Photo: The Associated Press
With the flames of the financial crisis abated but still crackling, Capital One is accused of stoking the embers for the next big economic meltdown.Experts fear we’ve only treated the symptoms of our financial maladies by rescuing banks without addressing the possibility of systemic failure.
Consumer groups and competitors are worried Capital One’s most recent business endeavour will set the scene for another predictable collapse.
Capital One gets bigger
Capital One recently put a $9 billion bid on ING Direct USA, hoping to acquire 7 million new customers and $80 billion in deposits. The acquisition would launch Capital One to the #5 position in bank deposits. If the Fed allows the deal to go through, they will own over 32% of all outstanding credit card securities and reenter the mortgage market with ING’s $41 billion in mortgage loans. Capital One would achieve Too-Big-To-Fail status, and not everyone’s thrilled about the upgrade.
The financial world is worried Capital One will launch the next subprime lending crisis. Capital One operates under a rather risky business model in which more than 75% of its profits come from credit cards alone. In addition, it is the only significant subprime credit card issuer in the US and at the forefront of subprime auto lending.
Some fear Capital One’s recent acquisition of HSBC’s U.S. credit card arm will fuel its subprime tendencies. HSBC was once Capital One’s leading competitor in subprime credit card distribution, so combining the two will create a veritable subprime giant. Capital One plans on using ING to fund the HSBC portfolio. Last time it was mortgages. Next time it will be credit cards.
Uncertainties and reassurances
Capital One is attempting to assuage the outcries by insisting the deal is more of a philanthropic benefit than risk to the financial system. John Finneran, general counsel and corporate secretary for Capital One, said the purchase “will serve as a catalyst for community development, local job creation and economic growth.” Capital One plans to hire more than 3,600 employees by the end of 2011 and create 500 jobs in Delaware, ING’s American home base.

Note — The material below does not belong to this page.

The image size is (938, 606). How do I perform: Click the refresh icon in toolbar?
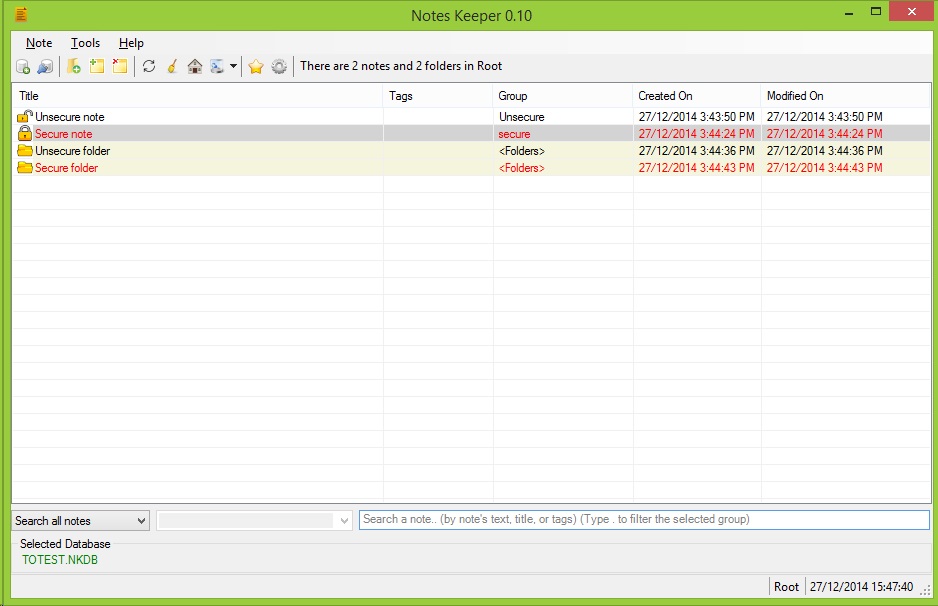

Under the Dodd-Frank financial overhaul law, the Fed must weigh the risks of bank mergers against potential rewards to determine whether such a move would jeopardize the economy. The deal is being challenged in a series of public hearings. If approved, the merger will stimulate huge growth for Capital One and Capital One credit cards.
The decision could also have significant ramifications for the future of subprime lending. Approval would result in the expansion of subprime credit card distribution, which is a concern for those who fear another lending binge. The 2008 crisis left a sour taste in America’s mouth. Nobody wants to see subprime lending rise to such predominance again for fear of eventual catastrophe. HSBC offers like the Orchard Bank card are praised for helping people with bad credit, but too many subprime credit cards could set the stage for tragedy.
A lot is riding on this deal. The future of Capital One, the future of subprime lending, the future of bank mergers and the future of the entire American economy will be shaped by the decision. The result could be another crippling recession or a pleasant little bout of philanthropy. Time will tell.